§ **Task prompt**
Using the records below, give again exactly the lines from the line that contains "384x393 pixels." through the line that contains "This screenshot has width=1933, height=924.", both ends included, and only those.

§ **Records to process**

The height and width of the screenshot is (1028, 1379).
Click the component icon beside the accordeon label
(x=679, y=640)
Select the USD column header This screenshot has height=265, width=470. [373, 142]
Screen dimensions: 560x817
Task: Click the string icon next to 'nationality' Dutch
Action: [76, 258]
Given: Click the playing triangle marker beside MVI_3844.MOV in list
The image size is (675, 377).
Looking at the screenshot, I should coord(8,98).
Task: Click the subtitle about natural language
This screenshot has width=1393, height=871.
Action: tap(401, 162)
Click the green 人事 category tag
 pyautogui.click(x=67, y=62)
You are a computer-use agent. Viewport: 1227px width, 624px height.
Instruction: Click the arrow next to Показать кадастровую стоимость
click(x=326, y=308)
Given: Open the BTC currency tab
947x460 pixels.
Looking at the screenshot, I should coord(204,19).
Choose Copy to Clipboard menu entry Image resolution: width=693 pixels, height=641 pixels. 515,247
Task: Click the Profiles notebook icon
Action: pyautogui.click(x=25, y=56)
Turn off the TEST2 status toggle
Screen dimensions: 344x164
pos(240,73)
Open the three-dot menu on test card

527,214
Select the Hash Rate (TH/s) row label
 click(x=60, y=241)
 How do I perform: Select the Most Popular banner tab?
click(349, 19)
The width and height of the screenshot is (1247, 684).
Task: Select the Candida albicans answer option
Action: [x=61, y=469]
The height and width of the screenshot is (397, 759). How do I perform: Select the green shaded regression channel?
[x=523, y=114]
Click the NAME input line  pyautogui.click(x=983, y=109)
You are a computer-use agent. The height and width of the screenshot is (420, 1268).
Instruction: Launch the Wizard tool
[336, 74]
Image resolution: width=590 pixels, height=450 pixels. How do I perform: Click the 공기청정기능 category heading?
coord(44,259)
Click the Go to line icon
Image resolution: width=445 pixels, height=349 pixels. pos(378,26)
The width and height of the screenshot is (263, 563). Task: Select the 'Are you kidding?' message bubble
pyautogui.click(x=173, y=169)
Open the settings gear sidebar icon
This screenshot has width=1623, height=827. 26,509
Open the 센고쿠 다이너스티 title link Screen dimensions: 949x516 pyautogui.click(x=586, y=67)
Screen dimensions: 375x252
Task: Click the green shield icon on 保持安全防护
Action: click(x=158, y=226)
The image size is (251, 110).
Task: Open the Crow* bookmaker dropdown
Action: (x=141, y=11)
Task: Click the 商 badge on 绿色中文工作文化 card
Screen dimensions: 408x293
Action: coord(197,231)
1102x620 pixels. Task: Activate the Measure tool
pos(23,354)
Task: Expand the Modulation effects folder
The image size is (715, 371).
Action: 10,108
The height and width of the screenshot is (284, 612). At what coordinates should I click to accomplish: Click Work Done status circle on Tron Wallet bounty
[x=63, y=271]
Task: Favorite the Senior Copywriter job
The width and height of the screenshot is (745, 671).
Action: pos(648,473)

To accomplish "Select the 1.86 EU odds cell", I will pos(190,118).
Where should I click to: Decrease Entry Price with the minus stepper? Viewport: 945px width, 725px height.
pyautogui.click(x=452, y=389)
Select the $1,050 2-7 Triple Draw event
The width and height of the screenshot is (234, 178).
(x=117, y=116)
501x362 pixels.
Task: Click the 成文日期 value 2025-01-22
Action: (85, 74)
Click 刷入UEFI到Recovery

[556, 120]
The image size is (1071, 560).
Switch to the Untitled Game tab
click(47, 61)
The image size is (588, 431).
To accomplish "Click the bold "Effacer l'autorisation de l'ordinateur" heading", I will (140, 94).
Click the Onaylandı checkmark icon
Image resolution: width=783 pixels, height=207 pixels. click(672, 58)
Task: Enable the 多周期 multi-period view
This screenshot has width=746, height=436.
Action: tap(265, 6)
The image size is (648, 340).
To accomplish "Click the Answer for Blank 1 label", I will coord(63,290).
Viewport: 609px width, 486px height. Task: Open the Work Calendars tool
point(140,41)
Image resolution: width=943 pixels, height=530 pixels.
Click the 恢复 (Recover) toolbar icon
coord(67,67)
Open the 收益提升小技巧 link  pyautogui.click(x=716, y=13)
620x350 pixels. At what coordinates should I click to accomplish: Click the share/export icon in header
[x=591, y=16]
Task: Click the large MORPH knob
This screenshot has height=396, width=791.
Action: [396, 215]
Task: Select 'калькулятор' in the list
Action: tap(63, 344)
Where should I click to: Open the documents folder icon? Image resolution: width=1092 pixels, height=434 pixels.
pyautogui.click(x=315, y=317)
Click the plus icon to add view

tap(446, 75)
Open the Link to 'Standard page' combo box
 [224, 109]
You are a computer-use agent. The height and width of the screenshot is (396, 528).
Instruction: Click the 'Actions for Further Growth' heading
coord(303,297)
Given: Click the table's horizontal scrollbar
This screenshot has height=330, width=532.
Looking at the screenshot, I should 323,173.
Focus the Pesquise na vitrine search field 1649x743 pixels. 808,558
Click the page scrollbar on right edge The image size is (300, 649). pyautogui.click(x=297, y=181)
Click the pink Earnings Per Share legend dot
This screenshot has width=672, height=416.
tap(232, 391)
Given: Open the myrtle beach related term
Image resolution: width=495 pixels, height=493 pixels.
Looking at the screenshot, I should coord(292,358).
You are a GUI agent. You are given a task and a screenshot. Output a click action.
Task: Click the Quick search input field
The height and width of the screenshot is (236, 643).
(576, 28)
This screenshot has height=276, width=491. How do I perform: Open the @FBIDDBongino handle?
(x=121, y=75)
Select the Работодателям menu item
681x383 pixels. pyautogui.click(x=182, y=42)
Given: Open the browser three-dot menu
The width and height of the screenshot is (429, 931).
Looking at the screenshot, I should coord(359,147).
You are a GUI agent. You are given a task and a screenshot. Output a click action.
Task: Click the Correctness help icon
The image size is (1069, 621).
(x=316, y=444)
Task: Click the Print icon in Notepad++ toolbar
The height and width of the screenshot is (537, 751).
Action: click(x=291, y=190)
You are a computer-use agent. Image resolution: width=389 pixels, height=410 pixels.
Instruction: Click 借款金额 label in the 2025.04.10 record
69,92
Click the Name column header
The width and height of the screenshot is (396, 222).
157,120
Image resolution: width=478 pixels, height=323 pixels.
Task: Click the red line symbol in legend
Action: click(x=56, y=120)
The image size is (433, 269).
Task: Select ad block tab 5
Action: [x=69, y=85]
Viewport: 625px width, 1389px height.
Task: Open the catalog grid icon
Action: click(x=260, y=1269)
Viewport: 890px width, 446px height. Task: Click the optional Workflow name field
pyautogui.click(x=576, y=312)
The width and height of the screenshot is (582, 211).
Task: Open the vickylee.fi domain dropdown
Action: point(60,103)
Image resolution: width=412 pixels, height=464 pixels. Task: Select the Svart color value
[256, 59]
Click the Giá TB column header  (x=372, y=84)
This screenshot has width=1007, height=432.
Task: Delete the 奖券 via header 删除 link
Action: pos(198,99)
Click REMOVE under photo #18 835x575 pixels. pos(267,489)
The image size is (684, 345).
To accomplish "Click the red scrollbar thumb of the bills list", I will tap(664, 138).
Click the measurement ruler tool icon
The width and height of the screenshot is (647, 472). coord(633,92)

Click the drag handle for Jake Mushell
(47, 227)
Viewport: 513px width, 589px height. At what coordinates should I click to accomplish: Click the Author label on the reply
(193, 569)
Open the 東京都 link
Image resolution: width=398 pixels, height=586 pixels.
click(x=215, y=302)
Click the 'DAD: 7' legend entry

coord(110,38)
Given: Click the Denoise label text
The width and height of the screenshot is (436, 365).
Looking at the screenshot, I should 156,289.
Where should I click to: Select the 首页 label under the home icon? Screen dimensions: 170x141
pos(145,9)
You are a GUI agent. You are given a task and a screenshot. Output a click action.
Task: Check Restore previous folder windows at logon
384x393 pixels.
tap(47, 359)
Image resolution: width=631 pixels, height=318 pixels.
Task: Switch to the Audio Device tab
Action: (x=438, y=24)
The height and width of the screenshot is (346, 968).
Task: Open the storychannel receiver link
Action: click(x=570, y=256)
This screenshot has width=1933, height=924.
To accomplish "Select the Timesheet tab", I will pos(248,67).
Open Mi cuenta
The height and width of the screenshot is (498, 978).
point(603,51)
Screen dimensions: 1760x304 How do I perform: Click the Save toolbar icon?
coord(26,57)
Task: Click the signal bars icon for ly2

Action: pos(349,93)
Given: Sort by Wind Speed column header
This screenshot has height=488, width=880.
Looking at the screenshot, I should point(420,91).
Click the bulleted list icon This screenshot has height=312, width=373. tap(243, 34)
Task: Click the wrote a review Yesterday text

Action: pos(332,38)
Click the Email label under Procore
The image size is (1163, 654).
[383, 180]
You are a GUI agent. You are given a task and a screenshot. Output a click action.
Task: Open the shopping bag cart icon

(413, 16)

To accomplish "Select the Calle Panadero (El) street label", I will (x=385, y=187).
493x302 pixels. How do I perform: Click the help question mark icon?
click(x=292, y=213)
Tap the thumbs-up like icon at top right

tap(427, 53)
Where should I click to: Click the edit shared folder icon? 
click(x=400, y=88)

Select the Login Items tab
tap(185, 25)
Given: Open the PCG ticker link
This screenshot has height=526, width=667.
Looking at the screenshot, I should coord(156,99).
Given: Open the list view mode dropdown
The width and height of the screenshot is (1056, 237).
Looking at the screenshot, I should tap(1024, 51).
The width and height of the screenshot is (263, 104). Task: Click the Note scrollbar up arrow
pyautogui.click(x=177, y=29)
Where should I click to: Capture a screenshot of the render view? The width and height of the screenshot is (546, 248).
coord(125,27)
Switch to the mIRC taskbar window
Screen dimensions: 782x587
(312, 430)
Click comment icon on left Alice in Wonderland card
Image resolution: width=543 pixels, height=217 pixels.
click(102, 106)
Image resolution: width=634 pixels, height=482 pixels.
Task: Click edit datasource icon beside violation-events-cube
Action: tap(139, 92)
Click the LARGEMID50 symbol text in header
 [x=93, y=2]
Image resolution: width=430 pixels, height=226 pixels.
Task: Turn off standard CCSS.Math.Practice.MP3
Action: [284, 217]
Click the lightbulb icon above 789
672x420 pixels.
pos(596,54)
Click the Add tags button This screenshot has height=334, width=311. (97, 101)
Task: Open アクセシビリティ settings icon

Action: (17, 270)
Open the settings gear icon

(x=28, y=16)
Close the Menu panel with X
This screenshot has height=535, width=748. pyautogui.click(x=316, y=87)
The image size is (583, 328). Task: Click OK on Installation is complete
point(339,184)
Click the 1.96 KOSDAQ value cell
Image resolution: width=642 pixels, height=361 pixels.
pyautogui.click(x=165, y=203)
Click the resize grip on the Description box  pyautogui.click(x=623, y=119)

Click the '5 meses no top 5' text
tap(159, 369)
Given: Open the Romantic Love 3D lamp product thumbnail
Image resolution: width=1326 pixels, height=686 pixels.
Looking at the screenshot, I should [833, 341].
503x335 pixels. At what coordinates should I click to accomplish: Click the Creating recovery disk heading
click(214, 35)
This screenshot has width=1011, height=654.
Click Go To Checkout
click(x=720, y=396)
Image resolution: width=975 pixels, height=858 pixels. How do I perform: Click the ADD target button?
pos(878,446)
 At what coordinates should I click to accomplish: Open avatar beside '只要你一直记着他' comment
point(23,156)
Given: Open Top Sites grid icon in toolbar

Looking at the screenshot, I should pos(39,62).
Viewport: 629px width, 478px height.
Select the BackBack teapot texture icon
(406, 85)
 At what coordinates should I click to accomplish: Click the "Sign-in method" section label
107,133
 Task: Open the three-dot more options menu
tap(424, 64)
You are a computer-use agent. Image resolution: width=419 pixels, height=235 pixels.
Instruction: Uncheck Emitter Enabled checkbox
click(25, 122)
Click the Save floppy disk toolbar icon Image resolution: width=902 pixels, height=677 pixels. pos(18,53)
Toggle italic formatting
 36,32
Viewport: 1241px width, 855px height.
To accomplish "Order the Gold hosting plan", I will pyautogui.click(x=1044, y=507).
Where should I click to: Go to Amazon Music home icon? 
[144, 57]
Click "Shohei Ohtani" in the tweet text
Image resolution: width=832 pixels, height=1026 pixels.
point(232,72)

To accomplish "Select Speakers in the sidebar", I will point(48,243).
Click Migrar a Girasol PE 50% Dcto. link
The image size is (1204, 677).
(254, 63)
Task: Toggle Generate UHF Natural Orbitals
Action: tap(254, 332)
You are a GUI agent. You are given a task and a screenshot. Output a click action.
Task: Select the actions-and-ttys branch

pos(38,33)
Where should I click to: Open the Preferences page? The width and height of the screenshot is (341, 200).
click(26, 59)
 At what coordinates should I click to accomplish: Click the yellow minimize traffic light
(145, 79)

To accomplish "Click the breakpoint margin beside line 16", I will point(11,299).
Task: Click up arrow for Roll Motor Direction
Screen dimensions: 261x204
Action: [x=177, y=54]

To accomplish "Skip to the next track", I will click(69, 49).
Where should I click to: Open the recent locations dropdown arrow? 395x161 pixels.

§ **Solution to this exercise**
384x393 pixels.
tap(47, 359)
Image resolution: width=631 pixels, height=318 pixels.
Task: Switch to the Audio Device tab
Action: (x=438, y=24)
The height and width of the screenshot is (346, 968).
Task: Open the storychannel receiver link
Action: click(x=570, y=256)
This screenshot has width=1933, height=924.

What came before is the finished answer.